American actress (1918–2010)

Evelyn Dall (born Evelyn Mildred Fuss; January 8, 1918 – March 10, 2010) was an American singer and actress.

==Career==
Born in The Bronx, New York City, as Evelyn Mildred Fuss, she took her stage name from the surname of two grandchildren of President Franklin D Roosevelt. Dall began her career in short films and in supporting roles on Broadway. In 1935, she was invited to become the female vocalist for Bert Ambrose and his Orchestra, in the UK, where she remained until 1946. She was known there as Britain's "Original Blonde Bombshell".

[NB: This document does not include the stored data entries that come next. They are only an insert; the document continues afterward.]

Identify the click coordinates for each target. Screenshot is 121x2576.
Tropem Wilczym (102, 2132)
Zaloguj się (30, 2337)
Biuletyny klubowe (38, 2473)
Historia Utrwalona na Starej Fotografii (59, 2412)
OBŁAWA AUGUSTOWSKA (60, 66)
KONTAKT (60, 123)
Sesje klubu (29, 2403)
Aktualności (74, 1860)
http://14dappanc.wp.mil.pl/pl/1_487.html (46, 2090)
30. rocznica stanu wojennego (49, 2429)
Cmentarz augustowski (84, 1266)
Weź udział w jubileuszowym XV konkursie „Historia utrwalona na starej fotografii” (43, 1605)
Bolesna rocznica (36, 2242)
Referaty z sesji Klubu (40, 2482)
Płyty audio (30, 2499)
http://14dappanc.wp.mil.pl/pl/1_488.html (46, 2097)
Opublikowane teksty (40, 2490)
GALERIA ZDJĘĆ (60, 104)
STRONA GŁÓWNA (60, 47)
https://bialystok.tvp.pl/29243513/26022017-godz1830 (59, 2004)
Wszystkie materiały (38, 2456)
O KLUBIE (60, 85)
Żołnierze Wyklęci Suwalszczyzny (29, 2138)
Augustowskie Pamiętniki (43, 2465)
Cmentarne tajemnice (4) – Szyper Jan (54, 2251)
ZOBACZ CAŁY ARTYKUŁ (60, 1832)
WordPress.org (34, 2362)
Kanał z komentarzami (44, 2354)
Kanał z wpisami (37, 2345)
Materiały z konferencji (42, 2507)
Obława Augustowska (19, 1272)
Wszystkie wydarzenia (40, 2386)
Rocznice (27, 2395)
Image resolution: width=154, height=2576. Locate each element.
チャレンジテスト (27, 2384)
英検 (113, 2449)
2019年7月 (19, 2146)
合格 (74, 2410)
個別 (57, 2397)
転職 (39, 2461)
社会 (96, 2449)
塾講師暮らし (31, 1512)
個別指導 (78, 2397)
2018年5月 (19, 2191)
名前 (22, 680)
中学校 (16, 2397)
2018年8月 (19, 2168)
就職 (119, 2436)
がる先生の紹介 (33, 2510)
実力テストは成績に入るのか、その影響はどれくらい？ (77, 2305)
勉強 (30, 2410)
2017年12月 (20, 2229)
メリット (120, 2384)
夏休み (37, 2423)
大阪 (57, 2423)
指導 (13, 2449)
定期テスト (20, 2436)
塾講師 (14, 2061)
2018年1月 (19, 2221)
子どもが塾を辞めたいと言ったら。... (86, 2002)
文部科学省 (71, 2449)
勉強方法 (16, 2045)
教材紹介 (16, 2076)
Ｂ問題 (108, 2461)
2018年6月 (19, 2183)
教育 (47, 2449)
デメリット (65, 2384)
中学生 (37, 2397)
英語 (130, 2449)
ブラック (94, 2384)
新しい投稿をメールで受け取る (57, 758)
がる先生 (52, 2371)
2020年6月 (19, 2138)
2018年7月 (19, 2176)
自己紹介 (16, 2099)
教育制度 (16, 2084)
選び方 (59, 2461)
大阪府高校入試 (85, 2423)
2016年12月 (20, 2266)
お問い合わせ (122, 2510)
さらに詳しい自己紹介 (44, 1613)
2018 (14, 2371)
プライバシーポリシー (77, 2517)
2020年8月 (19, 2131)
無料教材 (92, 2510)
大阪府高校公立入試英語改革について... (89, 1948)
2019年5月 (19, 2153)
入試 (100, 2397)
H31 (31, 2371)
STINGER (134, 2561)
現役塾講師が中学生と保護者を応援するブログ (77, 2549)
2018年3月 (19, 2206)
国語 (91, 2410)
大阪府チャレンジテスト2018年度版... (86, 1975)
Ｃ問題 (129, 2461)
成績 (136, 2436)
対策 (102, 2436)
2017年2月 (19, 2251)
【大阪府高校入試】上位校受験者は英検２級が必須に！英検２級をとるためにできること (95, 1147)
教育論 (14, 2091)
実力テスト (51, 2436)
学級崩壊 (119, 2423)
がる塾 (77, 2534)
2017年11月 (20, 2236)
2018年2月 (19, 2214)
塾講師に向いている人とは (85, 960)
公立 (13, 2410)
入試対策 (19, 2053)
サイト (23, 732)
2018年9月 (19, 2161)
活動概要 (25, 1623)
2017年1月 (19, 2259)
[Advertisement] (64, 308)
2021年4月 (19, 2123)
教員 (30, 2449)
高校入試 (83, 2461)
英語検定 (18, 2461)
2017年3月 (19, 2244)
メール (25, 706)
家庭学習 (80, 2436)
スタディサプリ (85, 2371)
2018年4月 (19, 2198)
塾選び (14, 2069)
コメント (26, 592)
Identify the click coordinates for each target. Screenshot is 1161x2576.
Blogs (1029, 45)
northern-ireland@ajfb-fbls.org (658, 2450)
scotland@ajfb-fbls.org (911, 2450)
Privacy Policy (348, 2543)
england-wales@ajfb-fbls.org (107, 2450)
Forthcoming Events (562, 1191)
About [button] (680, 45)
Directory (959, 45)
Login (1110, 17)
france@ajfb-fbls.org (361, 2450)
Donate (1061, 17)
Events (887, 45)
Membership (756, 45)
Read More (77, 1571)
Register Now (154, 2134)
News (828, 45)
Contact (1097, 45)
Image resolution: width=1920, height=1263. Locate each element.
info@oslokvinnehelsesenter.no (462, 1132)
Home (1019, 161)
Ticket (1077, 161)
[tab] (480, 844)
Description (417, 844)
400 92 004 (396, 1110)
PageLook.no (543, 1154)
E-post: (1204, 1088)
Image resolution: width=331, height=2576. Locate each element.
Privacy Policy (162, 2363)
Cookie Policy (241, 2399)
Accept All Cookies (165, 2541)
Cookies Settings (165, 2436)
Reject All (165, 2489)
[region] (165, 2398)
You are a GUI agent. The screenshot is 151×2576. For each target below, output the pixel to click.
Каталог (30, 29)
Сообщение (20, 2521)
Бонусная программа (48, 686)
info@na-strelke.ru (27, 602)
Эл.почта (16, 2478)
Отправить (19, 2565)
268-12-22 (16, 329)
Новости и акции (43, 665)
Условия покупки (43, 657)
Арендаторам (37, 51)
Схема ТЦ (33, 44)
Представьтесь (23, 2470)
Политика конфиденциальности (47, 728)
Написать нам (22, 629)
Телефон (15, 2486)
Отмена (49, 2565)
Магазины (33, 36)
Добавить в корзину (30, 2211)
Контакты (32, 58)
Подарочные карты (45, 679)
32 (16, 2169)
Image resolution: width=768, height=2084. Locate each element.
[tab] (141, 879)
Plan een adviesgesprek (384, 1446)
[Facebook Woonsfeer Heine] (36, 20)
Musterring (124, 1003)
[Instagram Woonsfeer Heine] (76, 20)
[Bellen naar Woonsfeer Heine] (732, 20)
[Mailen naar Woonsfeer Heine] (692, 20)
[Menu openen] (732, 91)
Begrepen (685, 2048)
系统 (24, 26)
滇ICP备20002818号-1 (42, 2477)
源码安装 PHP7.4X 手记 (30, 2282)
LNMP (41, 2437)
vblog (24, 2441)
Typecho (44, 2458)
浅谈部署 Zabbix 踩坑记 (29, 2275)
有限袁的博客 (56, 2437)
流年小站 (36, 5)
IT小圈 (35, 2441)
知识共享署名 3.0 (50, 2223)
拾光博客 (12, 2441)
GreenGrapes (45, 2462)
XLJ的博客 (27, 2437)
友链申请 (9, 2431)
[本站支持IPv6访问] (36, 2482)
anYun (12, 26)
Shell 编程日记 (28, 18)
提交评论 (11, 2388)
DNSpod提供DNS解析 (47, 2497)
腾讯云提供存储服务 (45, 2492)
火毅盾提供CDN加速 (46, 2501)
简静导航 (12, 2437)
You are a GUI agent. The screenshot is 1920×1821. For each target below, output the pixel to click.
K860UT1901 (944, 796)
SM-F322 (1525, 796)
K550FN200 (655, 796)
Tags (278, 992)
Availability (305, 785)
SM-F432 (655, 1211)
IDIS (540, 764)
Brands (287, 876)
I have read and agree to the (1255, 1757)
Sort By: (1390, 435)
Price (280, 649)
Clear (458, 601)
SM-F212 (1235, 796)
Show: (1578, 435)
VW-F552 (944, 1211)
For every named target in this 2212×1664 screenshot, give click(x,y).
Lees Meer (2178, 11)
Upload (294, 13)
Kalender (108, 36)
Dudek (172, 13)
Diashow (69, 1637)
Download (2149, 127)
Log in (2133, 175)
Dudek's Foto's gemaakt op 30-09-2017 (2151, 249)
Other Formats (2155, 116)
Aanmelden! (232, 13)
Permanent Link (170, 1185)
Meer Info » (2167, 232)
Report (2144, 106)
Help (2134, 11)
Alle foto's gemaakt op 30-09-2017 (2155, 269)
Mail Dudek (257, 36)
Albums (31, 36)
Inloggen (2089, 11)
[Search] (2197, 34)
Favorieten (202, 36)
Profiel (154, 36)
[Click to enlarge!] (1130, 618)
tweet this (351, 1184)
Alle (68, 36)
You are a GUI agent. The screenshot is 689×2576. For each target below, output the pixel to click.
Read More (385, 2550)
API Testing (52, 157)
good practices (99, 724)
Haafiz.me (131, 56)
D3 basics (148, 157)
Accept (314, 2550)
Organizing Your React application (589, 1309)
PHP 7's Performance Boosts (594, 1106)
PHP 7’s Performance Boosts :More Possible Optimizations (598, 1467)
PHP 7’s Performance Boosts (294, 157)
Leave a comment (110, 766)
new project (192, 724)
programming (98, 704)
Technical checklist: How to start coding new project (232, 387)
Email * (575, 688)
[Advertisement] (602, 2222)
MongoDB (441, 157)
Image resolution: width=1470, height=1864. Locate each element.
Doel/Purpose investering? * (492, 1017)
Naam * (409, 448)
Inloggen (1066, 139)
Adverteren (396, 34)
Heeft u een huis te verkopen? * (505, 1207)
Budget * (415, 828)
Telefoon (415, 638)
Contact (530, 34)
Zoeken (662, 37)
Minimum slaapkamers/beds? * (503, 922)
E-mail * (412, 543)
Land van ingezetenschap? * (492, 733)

In 1946, she returned to the United States where she married and raised a daughter and son. Widowed in 1974, Dall moved to Jupiter, Florida, in 1980, then to Arizona in 2002.

==Musical films==
- 1936 Soft Lights and Sweet Music
- 1937 Calling All Stars
- 1937 Sing as You Swing
- 1938 Kicking the Moon Around
- 1941 He Found a Star
- 1942 King Arthur Was a Gentleman
- 1943 Miss London Ltd.
- 1944 Time Flies

==Theater musicals==
- 1935 Parade (Broadway)
- 1940 Present Arms (London)
- 1944 Something for the Boys (London)
- 1945 Follow the Girls (London) production

==Death==
Dall died on March 10, 2010, in Phoenix, Arizona, after an extended illness, aged 92.